● Exercise directions
Copy the entries exactly. Their pictures do not belong in the copy.

(Saved data entries)
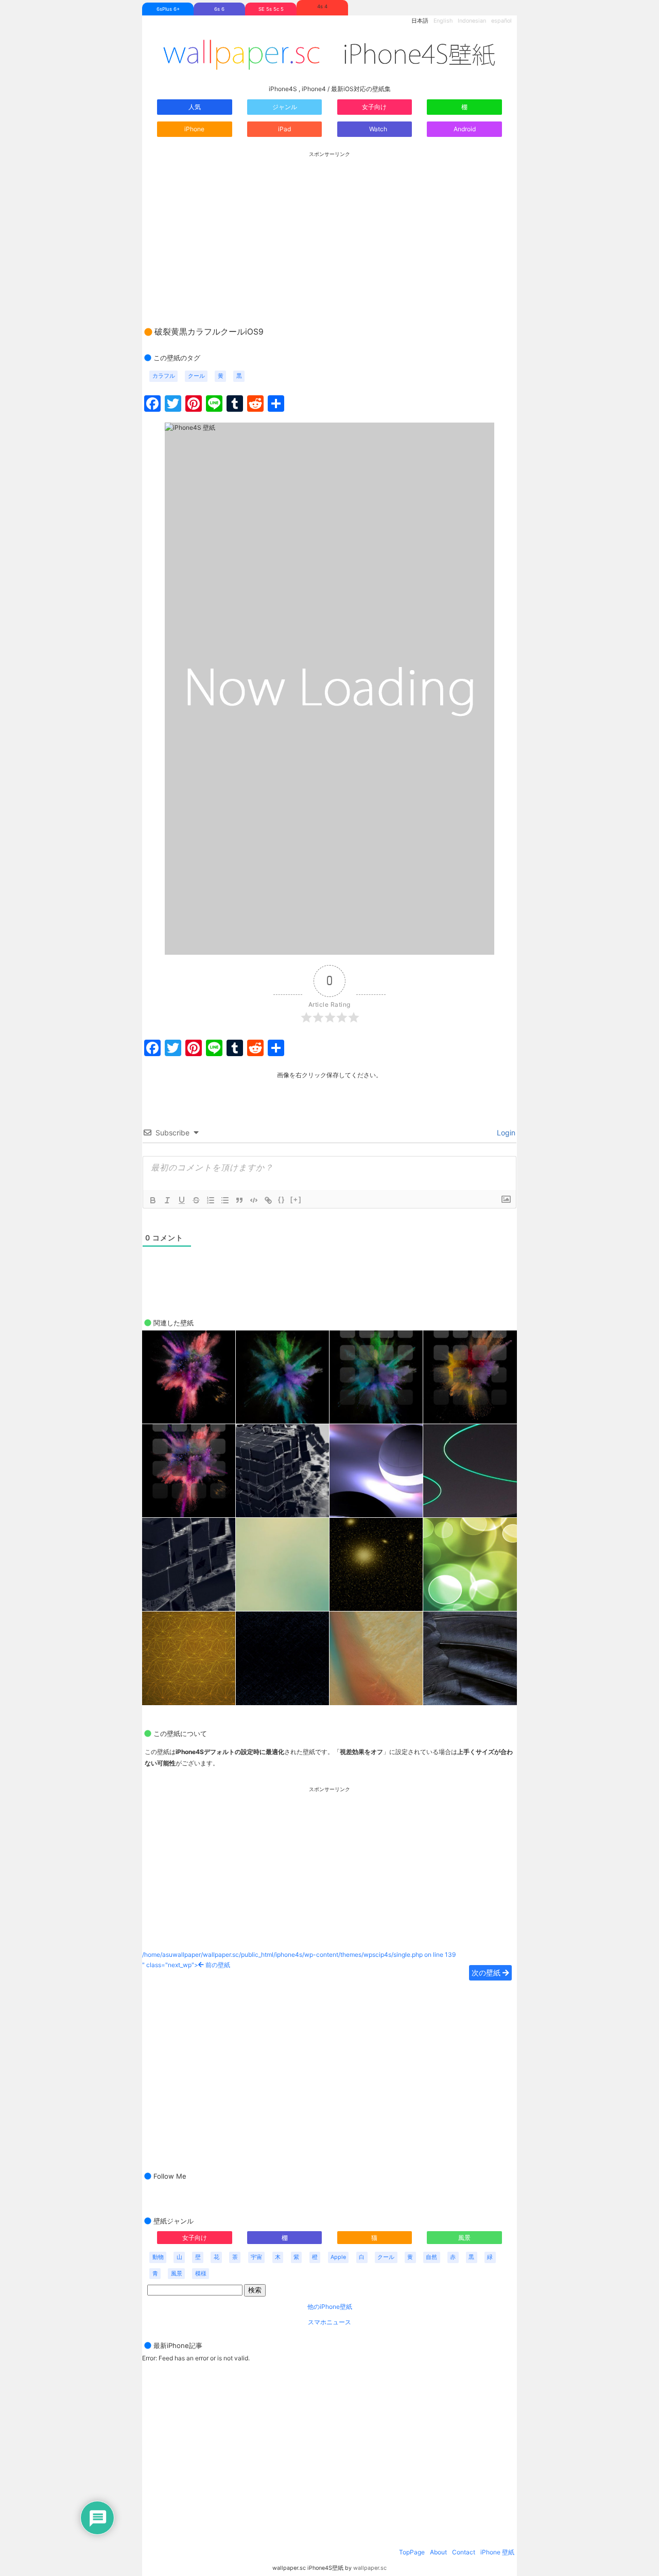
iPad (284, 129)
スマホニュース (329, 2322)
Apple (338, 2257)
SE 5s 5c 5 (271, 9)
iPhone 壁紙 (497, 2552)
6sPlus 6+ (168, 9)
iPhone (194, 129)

● Solution to the exercise
iPad (284, 129)
スマホニュース (329, 2322)
Apple (338, 2257)
SE 5s 5c 5 (271, 9)
iPhone 壁紙 (497, 2552)
6sPlus 6+ (168, 9)
iPhone (194, 129)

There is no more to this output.